I am using polars to create an InMemoryDataset from a Table that I have populated with the desired underlier_id and as_of_time columns:
as_of_df = pl.DataFrame(
data={
"underlier_id": 5135108,
"trade_date": dt.date(2024, 1, 5),
"as_of_time": dt.datetime(2024, 1, 5, 16, 31),
},
schema={
"underlier_id": pl.UInt64,
"trade_date": pl.Date,
"as_of_time": pl.Datetime("ns")
}
)
as_of_table = as_of_df.to_arrow()
as_of_ds = ds.InMemoryDataset(source=as_of_table)
And finally performing the join_asof as follows:
result = as_of_ds.join_asof(
filtered_ds,
on="as_of_time",
by=["underlier_id", "trade_date"],
tolerance=0
)
print(result.to_table())
However, it seems that I am getting the following error:
{
"name": "ArrowInvalid",
"message": "Unsupported type for data field currency : dictionary<values=string, indices=int32, ordered=0>",
"stack": "---------------------------------------------------------------------------
ArrowInvalid Traceback (most recent call last)
Cell In[24], line 1
----> 1 result = as_of_ds.join_asof(
2 filtered_ds,
3 on=\"as_of_time\",
4 by=[\"underlier_id\", \"trade_date\"],
5 tolerance=0
6 )
8 print(result.to_table())
File ~/.conda/envs/pog-vol/lib/python3.11/site-packages/pyarrow/_dataset.pyx:943, in pyarrow._dataset.Dataset.join_asof()
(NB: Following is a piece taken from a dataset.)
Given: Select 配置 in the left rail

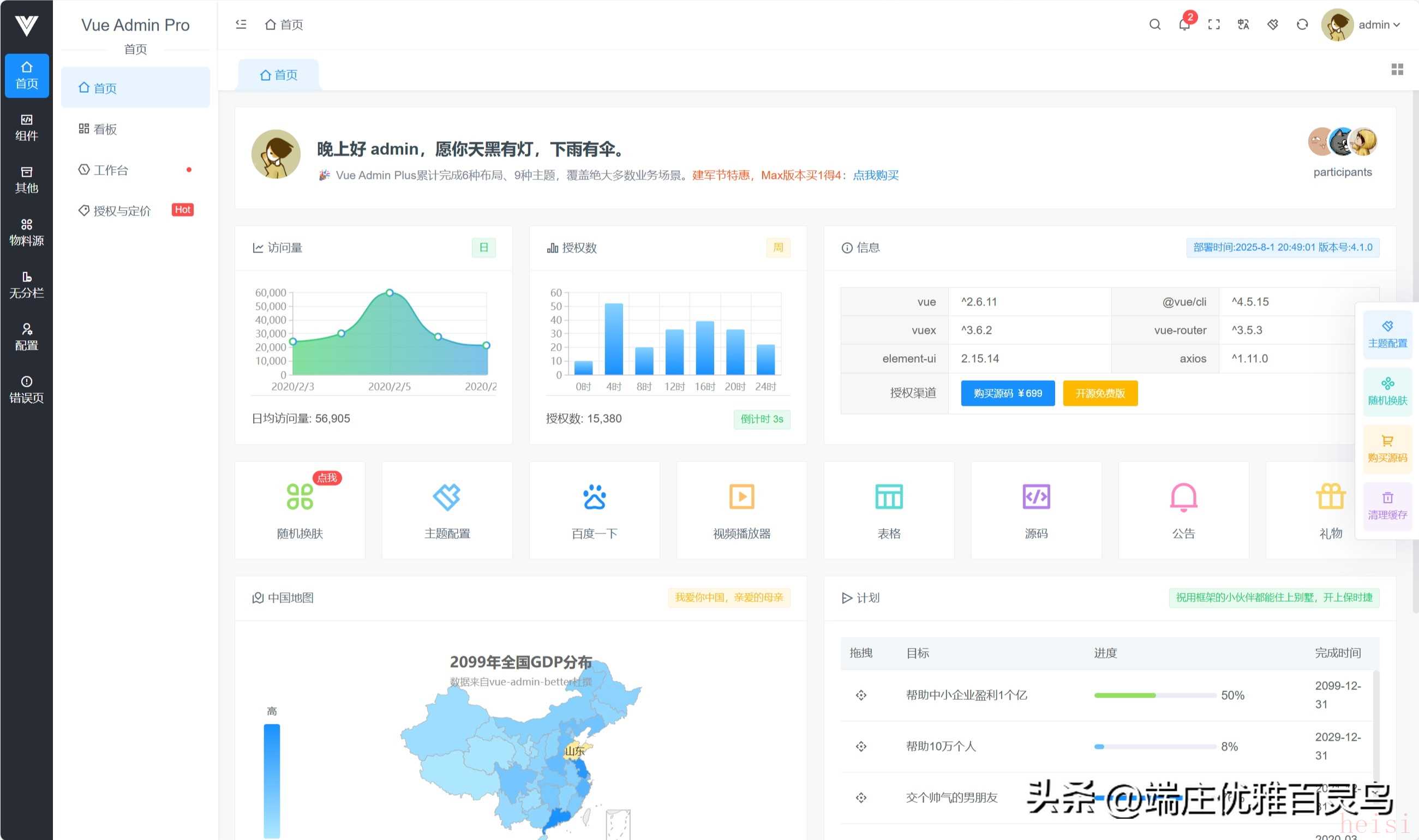Looking at the screenshot, I should tap(26, 337).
File ~/.conda/envs/pog-vol/lib/python3.11/site-packages/pyarrow/acero.py:333, in _perform_join_asof(left_operand, left_on, left_by, right_operand, right_on, right_by, tolerance, use_threads, output_type)
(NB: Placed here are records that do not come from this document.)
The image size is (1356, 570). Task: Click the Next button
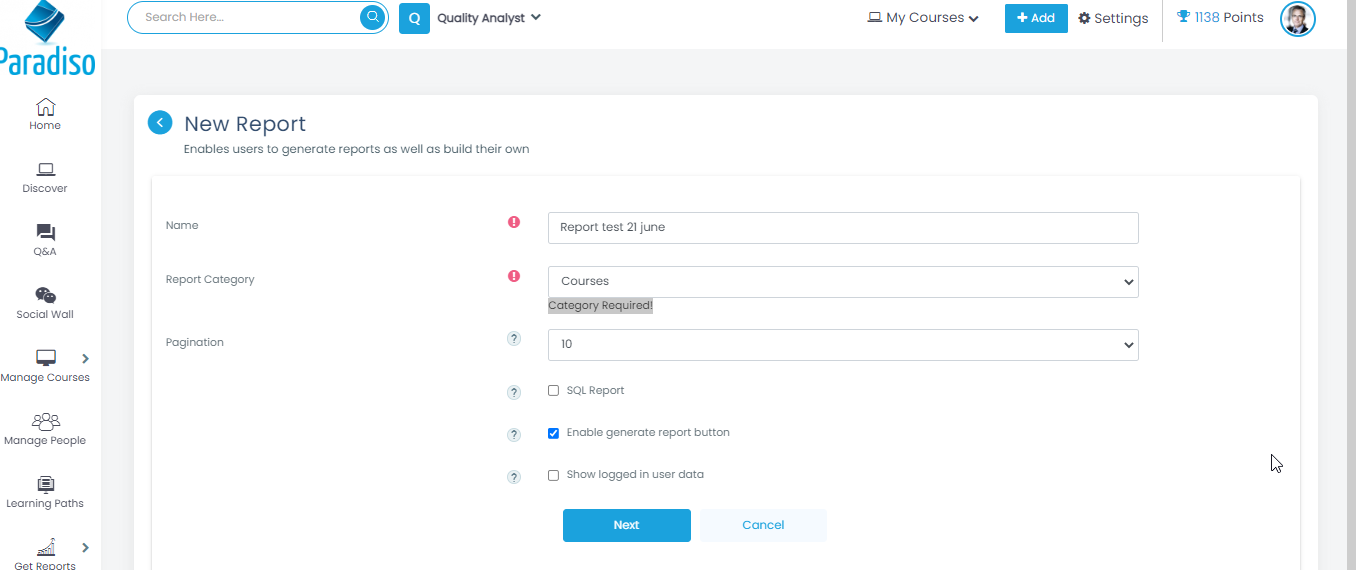click(626, 525)
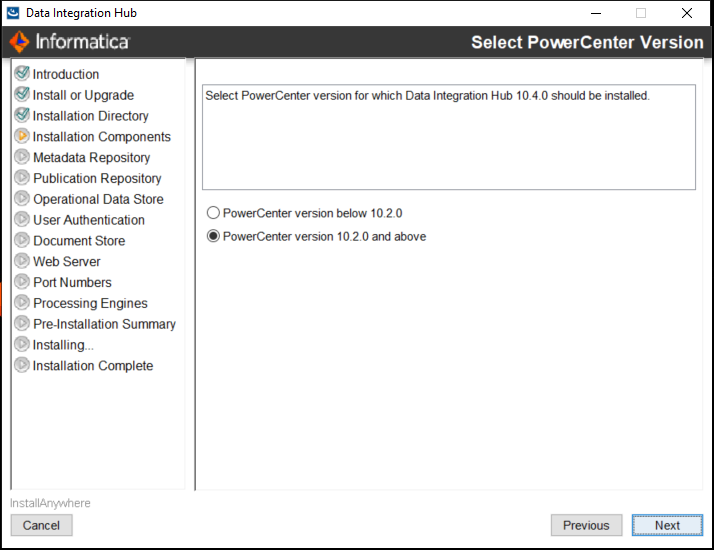Go back with the Previous button
Image resolution: width=714 pixels, height=550 pixels.
pos(586,525)
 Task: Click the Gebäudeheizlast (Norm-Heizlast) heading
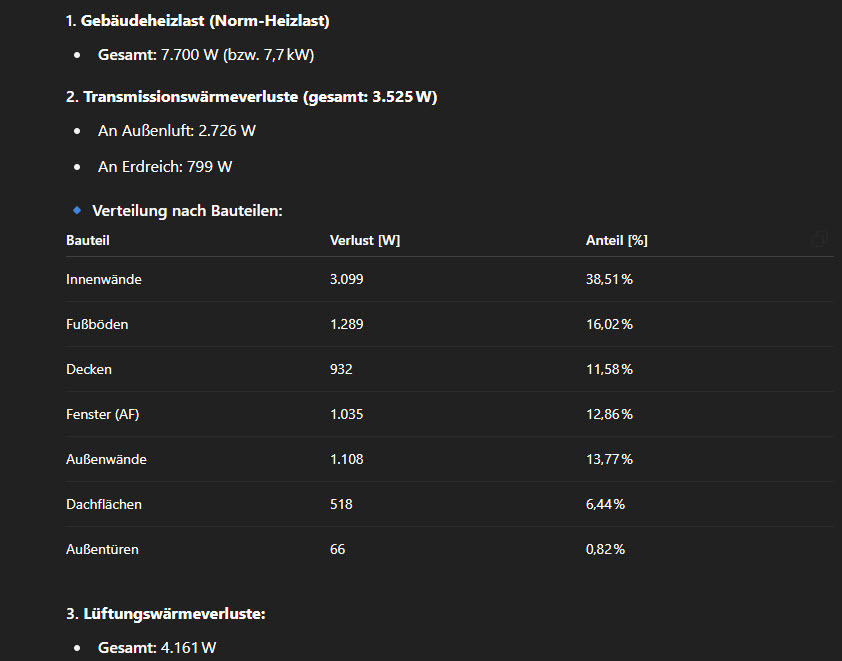197,20
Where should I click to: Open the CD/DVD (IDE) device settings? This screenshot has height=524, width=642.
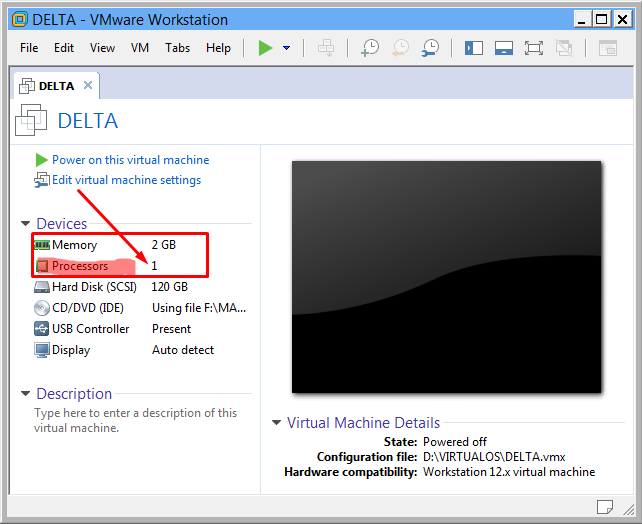[87, 308]
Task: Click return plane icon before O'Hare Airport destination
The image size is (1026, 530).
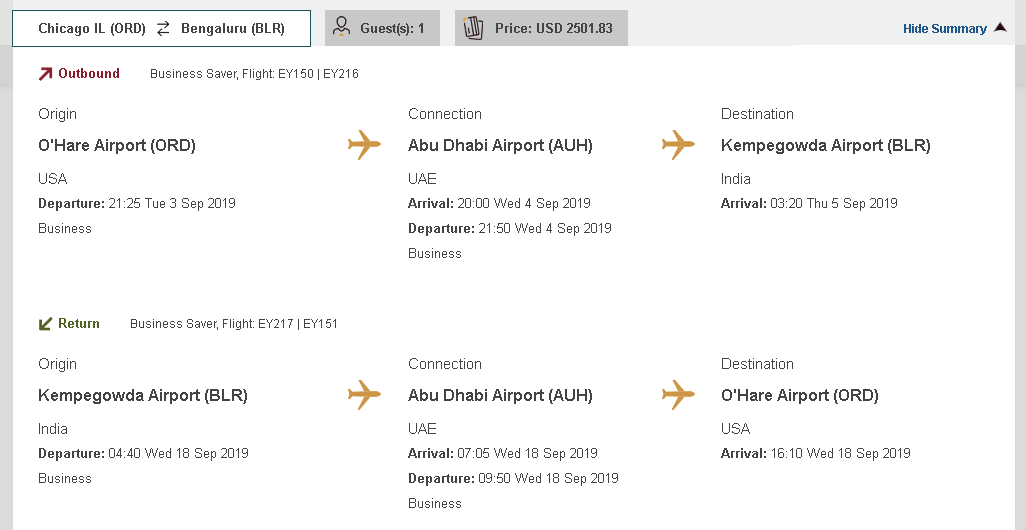Action: 679,395
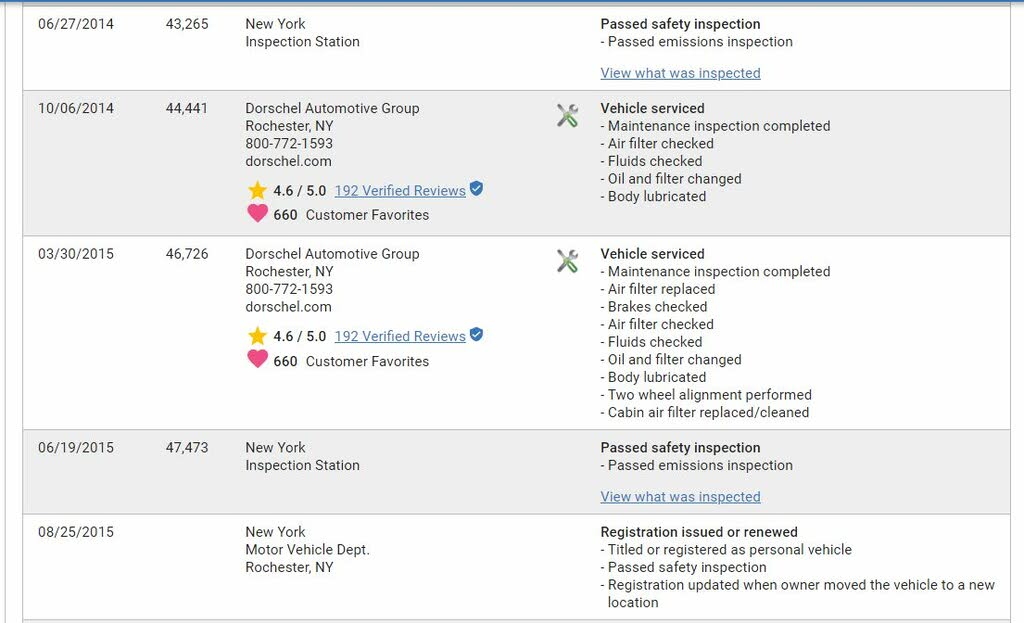
Task: Click the pink heart in 03/30/2015 row
Action: pos(257,359)
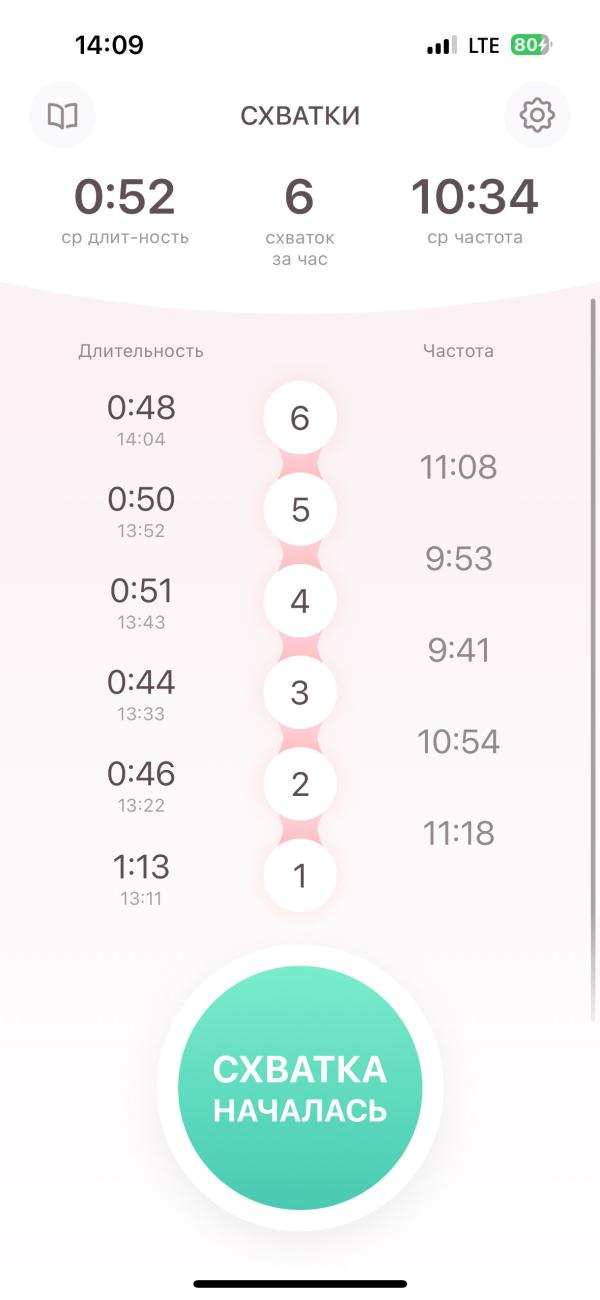Tap contraction number 5 circle
This screenshot has width=600, height=1300.
tap(300, 511)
326 join_opts = AsofJoinNodeOptions(
327 left_on, left_by, right_on, right_by, tolerance
328 )
329 decl = Declaration(
330 \"asofjoin\", options=join_opts, inputs=[left_source, right_source]
331 )
--> 333 result_table = decl.to_table(use_threads=use_threads)
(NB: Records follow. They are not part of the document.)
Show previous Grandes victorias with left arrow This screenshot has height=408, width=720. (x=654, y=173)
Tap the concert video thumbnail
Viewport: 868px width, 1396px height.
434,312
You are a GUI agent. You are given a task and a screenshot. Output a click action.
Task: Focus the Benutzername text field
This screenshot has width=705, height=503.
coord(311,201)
335 if output_type == Table:
336 return result_table
File ~/.conda/envs/pog-vol/lib/python3.11/site-packages/pyarrow/_acero.pyx:590, in pyarrow._acero.Declaration.to_table()
File ~/.conda/envs/pog-vol/lib/python3.11/site-packages/pyarrow/error.pxi:155, in pyarrow.lib.pyarrow_internal_check_status()
File ~/.conda/envs/pog-vol/lib/python3.11/site-packages/pyarrow/error.pxi:92, in pyarrow.lib.check_status()
ArrowInvalid: Unsupported type for data field currency : dictionary<values=string, indices=int32, ordered=0>"
}
I am seeking some help to answer the following two questions:
- Am I using the
join_asoffeature correctly? - If yes, why is this not working on the dictionary encoded column?
Thank you in advance for any and all help! Please let me know if more information is required.
Component(s)
Python